Ah. Now this is tenuous, I have to admit. There IS a link but Joy Division are a genre unto themselves really.

> And Colourbox.

Now, I’m convinced ColourBox are intimately connected with all things industrial. But for the life of me I can’t remember why. Maybe it’s just my imagination. Just an Illusion. (Wow, that Imagination riff is really beginning to hit hard now…)

> And Cabaret Voltaire.

No way are the Cabs NOT industrial. They were mates with Gen right from the early days (1975 or thereabouts) and I’m pretty sure he put out an early tape album by them.

I saw Steven Mallinder at the Moloko gig here a couple of months ago and he did say, “Do tell anyone you know online that we were actually an industrial band”. Actually, he didn’t, we talked about Sheffield nightclubs instead.

> As for Lee Perry and Miles Davis!

Errrr yeah. It’s a conceptual link, rather than anything the, errr, artists themselves would have been aware of.

> it becomes a “greyer area”, greyer still with Killing Joke

Yeah, what genre are Killing Joke?* They’re not really industrial. They’re sort of post-punk aren’t they? Except, like the Stranglers, who I also like, they’re more prog-punk. Concept albums with short songs and distortion. Without sounding that much like Hawkwind.

* Are groups singular or plural?
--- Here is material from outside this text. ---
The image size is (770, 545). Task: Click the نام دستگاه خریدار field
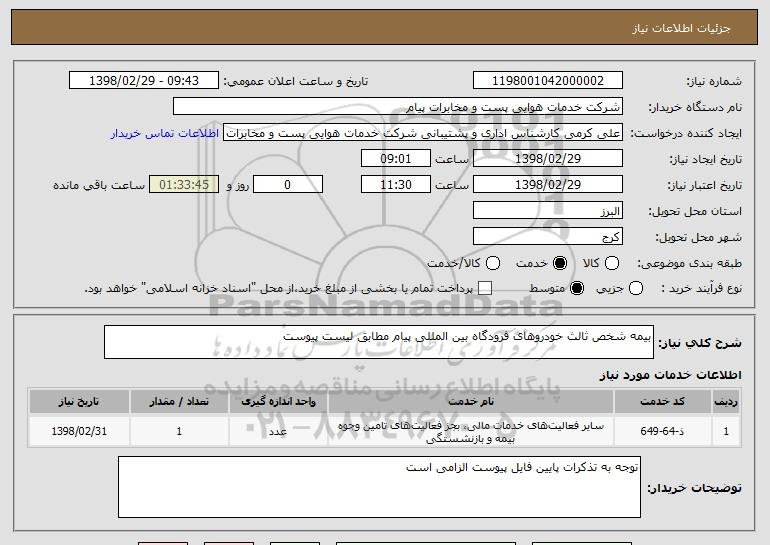(x=398, y=107)
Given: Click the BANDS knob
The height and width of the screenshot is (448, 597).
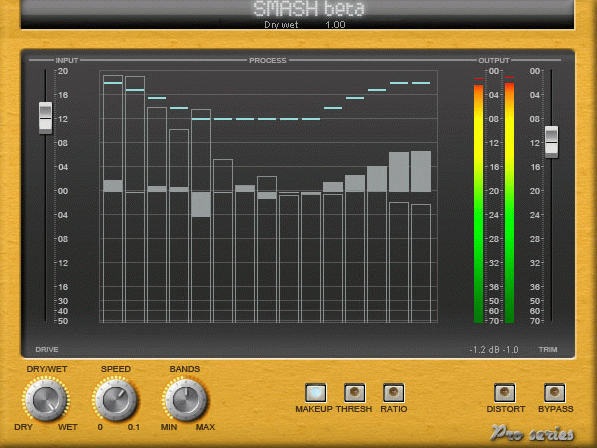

I’d have thought that, like companies, they should be singular, but no-one does it that way, not even the quality broadsheets. And what is the noun for whether a noun is singluar or plural?

If I was being naughty I’d ascribe this to another of those “Ha Ha look who else is claiming to have invented Techno” asides.

Oh, you’re right, there were lots of roads into acid house and ecstasy, and the industrial one is just the one I think about most. But there’s a big lineage there between industrial and acid — so far as I can tell the early Clink Street raves had a healthy contingent of people who had been into industrial / electronics, Onu-U, and dub. (I spoke at the funeral of one of them and talked about what he’d told me about it, FWIW.) And the Clink Street scene was important in fuelling the interesting, dark side of acid and what came after.

> there are similar moments when a whole range of interlocking factors suddenly click into position and
> produce a monumental reorganisation. “The Great Vowel shift” for one. It’d be a really cool project to
> do a “Pre-Energy Flash” tome, kind of like the Star Wars prequel, to Reynolds’s dance music book

That’s a really cool concept. I’d be interested in that kind of book.

How much common ground was created through ecstacy!